══ RECORD EXTRACTS ══
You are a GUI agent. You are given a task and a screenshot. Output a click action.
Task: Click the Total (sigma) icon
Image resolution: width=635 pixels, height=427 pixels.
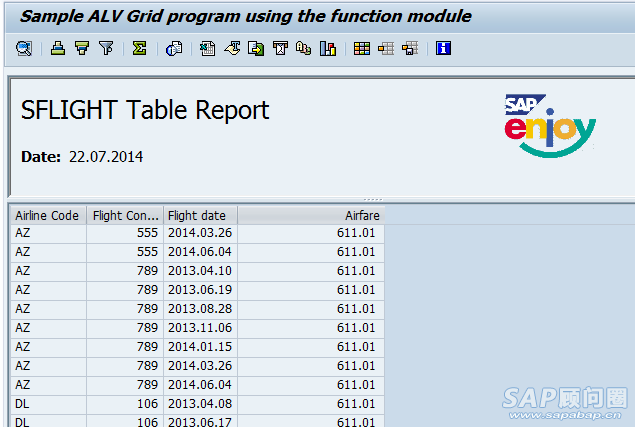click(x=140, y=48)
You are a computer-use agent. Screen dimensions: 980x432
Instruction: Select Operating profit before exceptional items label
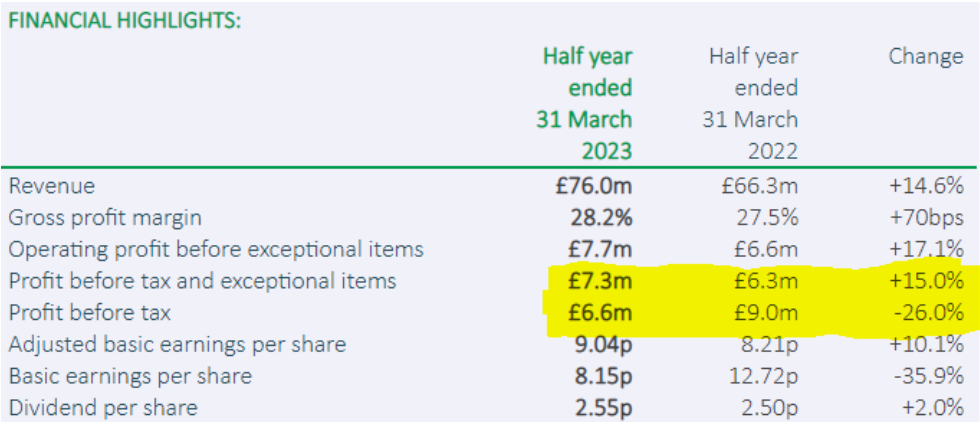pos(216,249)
═══
══ RECORD EXTRACTS ══
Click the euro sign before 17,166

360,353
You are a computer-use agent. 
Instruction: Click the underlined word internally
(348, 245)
═══
Return every line above that contains the word "computer".

You are a computer-use agent. Screen dimensions: 980x432
You are a computer-use agent. 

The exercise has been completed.